-- START Source document --

As the JIATF took shape, and raids increased to three hundred a month, intelligence became unmanageable with massive amounts of captured enemy material—documents, hard drives, thumb drives, cell phones—flowing into the system. The team also had access to imagery intelligence collected by unmanned aerial vehicles (UAVs), a capability that grew rapidly grow across DoD. All of this intelligence empowered the task force’s interrogation program. That information was vital, Flynn explained, because detainees came to think the interrogator “knows more about him than he knows about himself.”* McRaven affirmed “detainees would tell you literally everything they knew.”*

When considered en masse, all the intelligence collected is illustrative of what today is called “big data.” But to exploit it necessitated state-of-the-art data integration applications. To make discoveries in the intelligence, analysts needed new tools to decipher AQI’s complex networks. The task force also needed a redesigned targeting cycle.

Exploiting Big Data through a Redesigned Targeting Cycle

As analysts encountered mammoth flows of “big data,” they took two approaches to exploit it. First, Task Force 714 brought many more analysts to Iraq to comb through the data, an unsustainable solution in the long run. Second, they began building massive, organized databases that would allow them to amalgamate disparate forms of information to query. Now called “multi-INT data fusion,” at the time it was revolutionary. It permitted analysts to penetrate AQI’s physical and virtual hideouts. The goal was to identify targets of interest (e.g., an AQI financier) and, once located, monitor their activities and learn more about the network. But to do so, analysts needed new automated tools.

-- END Source document --
-- START Information provided --

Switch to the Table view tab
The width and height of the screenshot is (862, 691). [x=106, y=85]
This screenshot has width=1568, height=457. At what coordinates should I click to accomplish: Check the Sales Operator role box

-- END Information provided --

### Exercise goal
In the excerpt about the task force and big data, how many raids a month were being carried out as the JIATF took shape?

### Exercise output
Three hundred a month.